Description: Dyckia fosteriana are spiny, stemless bromeliads resembling prickly succulents. It has shiny, stiffly arching, dull grey leaves up to 22cm (9 inch) long and 1-2cm (0.4-0.8 inch) wide, viciously armed with tiny hooked spines along the edges. In bright sunlight the leaf colour changes to rich metallic bronze. The leaves grow in a tight rosette. In the spring bell shaped flowers in orange-yellow colour and 2cm (0.8 inch) long appear on 22-30cm (9-12 inch) long, slender flower stalk. These flower stalk are rising from a side of a mature rosette – not from the centre as on other bromeliads – meaning that the plant is not dying after flowering as most other bromeliads does.
Dyckia fosteriana generally form new rosettes rapidly, building up into relatively large cluster. It spread little more than 30cm (12 inch) or so.
Houseplant care: Whenever possible, stand the Dyckia fosteriana in a sunny position outdoors throughout the summer months. Do not expose them to outdoors brightness suddenly, however. Instead give them a little more sunlight each day over a period of 7 to 10 days. Bring plants indoors again in about early autumn.
Dyckia fosteriana will withstand more neglect than almost any other commonly cultivated plant and still pup and bloom every year. Their only demand is a little water and a lot of sunshine.
Light: Grow Dyckia fosteriana in direct sunlight for strongest leaf colour and for short, sturdy growth.
Temperature: Dyckia fosteriana flourish in hot, dry conditions in the wild, so they are able to withstand dry indoor heat. They have no definite resting period, but grow steadily throughout periods of warmth. However they can tolerate quite cool temperatures, even as low as 10°C (50°F).
Watering: Dyckia fosteriana are well able to withstand long periods of drought (as well as short periods of general neglect). They do best, however, if watered moderately, enough to make the entire potting mixture moist at each watering and allowing the top couple of centimetres of the mixture to dry out before watering again. In areas where the quantity of sunlight is considerably reduced in winter, Dyckia fosteriana should be kept quite cool during the months of low light. At such times water them sparingly (no more than once a month, giving just enough each time to keep the potting mixture from drying out.
Fertilising: Apply a standard liquid fertiliser to these plants once a month during spring, summer and autumn.
Poting and repotting: Use stout gloves when repotting these plants and handle the leaves with great care. Stiffly arching leaves are liable to break off suddenly if they are not treated with considerable care.

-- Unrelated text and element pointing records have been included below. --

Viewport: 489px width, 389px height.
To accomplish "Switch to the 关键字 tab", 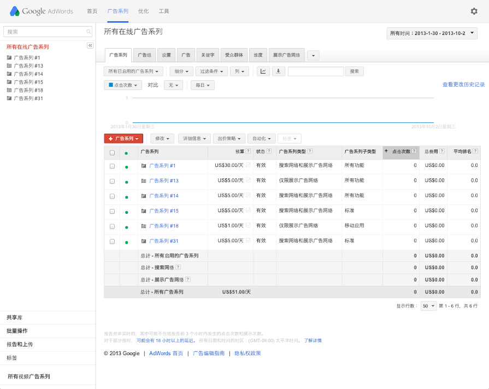I will click(208, 55).
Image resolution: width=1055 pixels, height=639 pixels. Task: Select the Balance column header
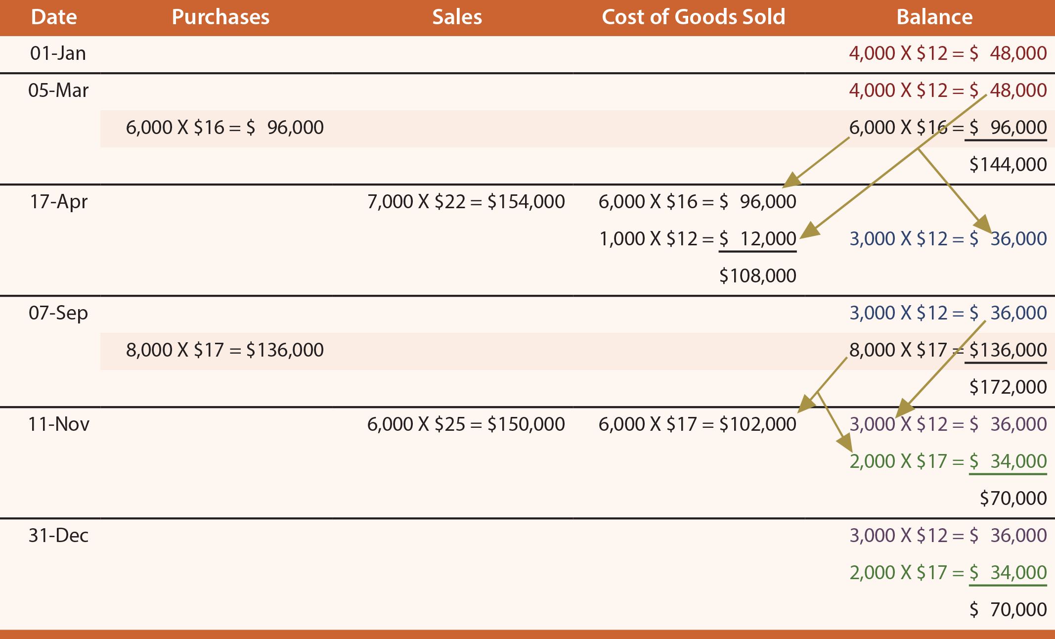pyautogui.click(x=934, y=17)
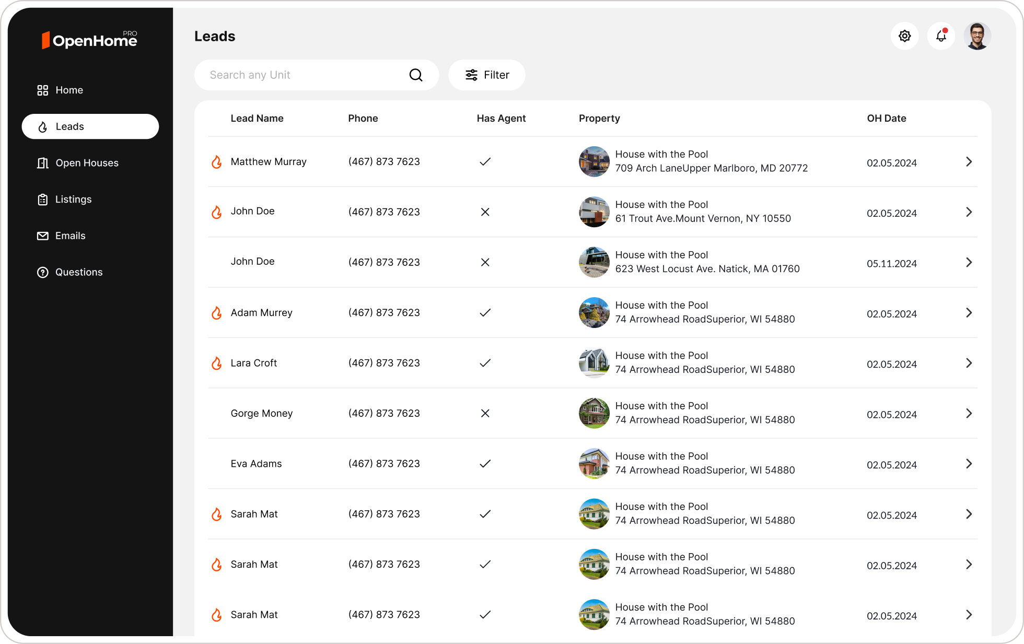This screenshot has height=644, width=1024.
Task: Click the search magnifier icon
Action: [416, 75]
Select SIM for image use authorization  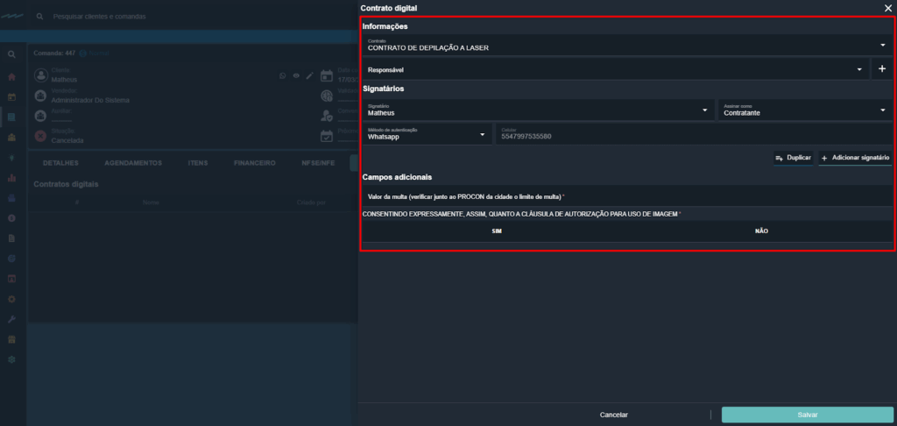[497, 231]
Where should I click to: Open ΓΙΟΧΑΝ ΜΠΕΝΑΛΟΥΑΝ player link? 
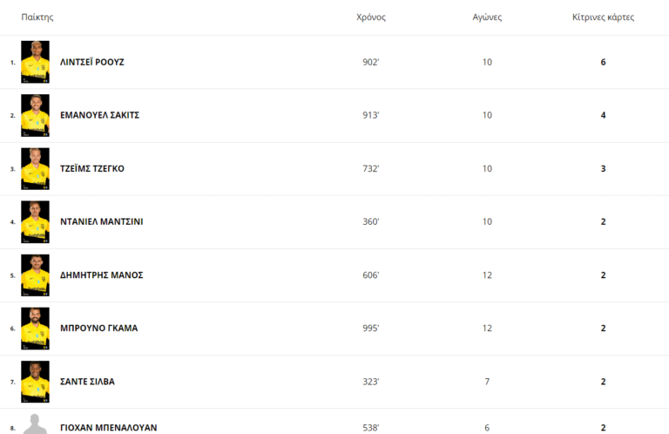(108, 428)
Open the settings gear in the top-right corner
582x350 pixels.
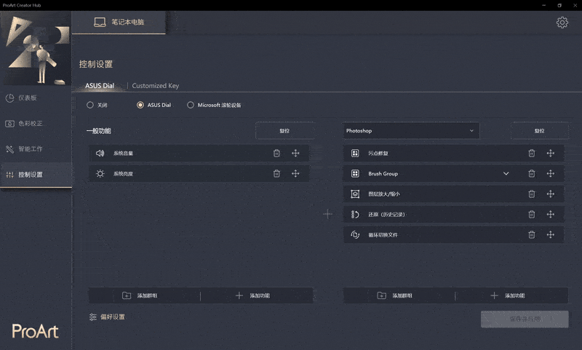tap(562, 23)
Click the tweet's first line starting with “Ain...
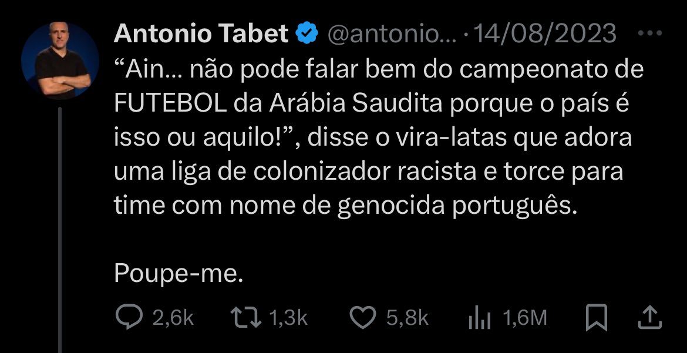 [x=379, y=70]
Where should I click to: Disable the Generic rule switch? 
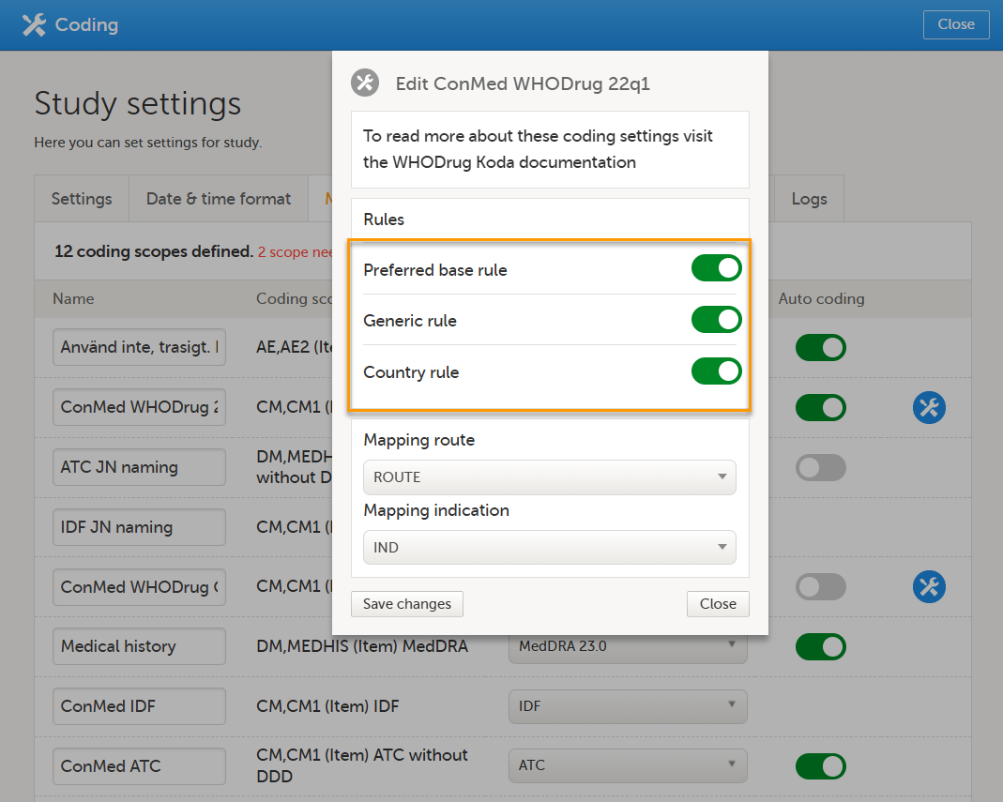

Use soil based potting mixture with the addition of a one-third portion of coarse sand to ensure good drainage. Pots should also have a shallow layer of clay-pot fragments or other drainage material on the bottom. Move the Dyckia fosteriana into pots one size larger in the spring whenever their roots have covered the entire surface of the potting mixture. The largest pot size needed will normally be 12-15cm (5-6 inch).
Garden Culture: In an outdoor setting with considerable sunshine, Dyckia fosteriana plants may be a welcome addition to the garden.
They prefer temperatures in the range of 4-32°C (40-90 °F), but they will withstand lower and much higher temperatures. They will not be harmed by freezing weather if they are planted in the ground and given minimal protection.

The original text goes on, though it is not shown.